Repeat every entry exactly. Pictures stay out.
[DATA EXTRACTS]
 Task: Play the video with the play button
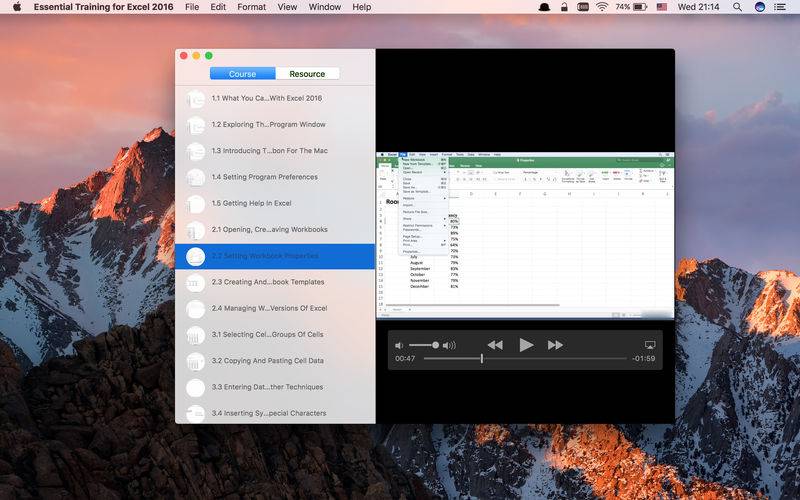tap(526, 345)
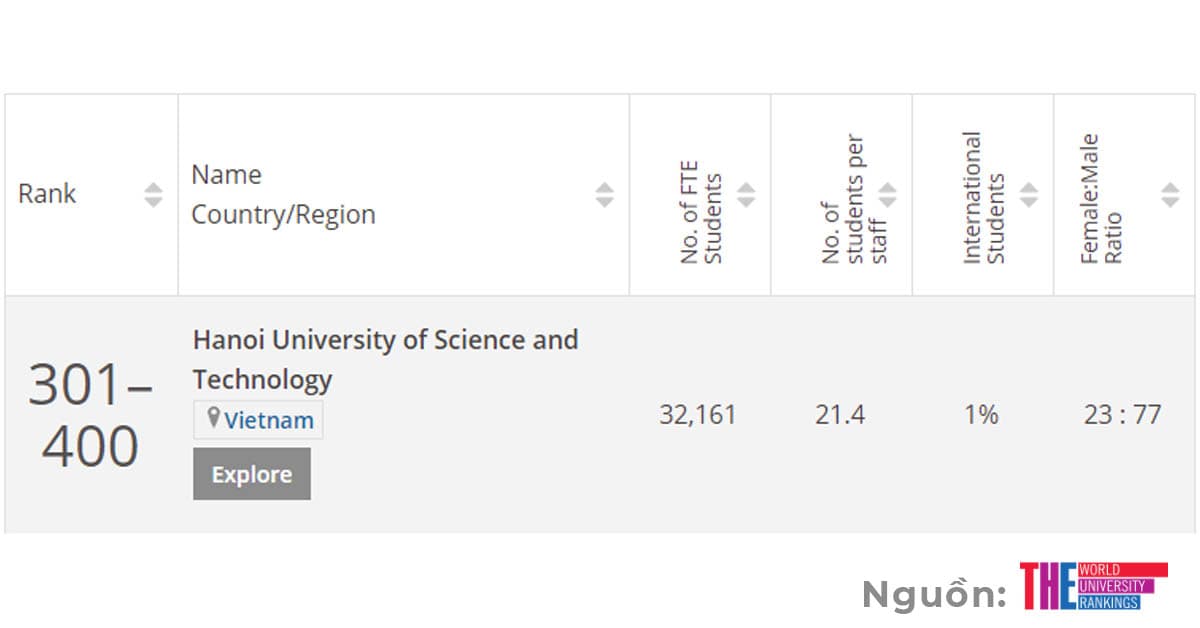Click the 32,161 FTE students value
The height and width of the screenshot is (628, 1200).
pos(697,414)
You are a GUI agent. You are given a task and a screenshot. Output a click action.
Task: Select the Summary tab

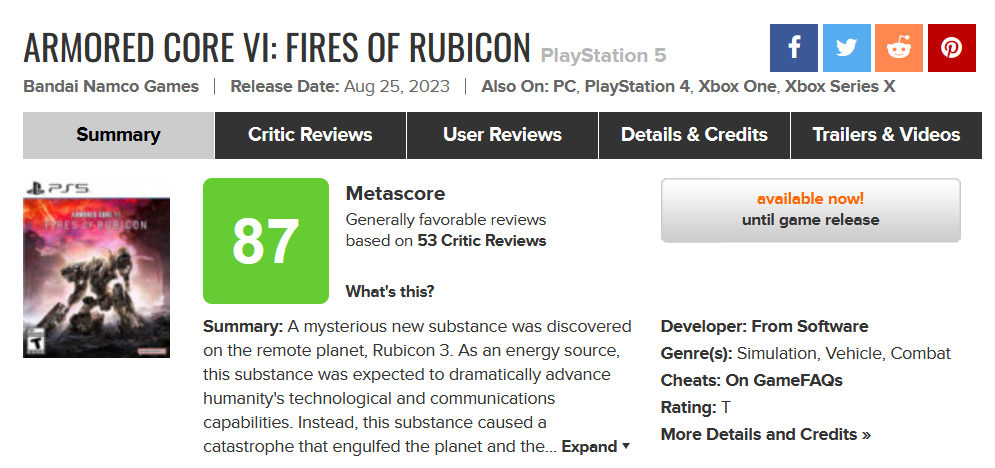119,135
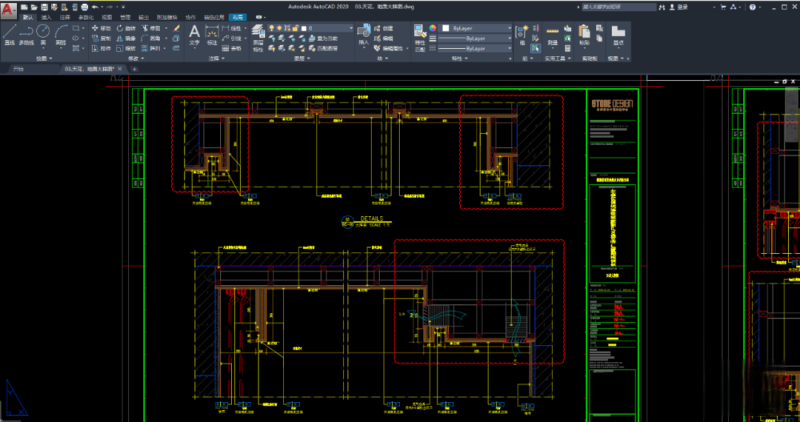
[/DATA EXTRACTS]
• **ANSWER AREA**
 Task: Play the video with the play button
tap(526, 345)
Click the 32,161 FTE students value
The height and width of the screenshot is (628, 1200).
pos(697,414)
You are a GUI agent. You are given a task and a screenshot. Output a click action.
Task: Select the Summary tab

119,135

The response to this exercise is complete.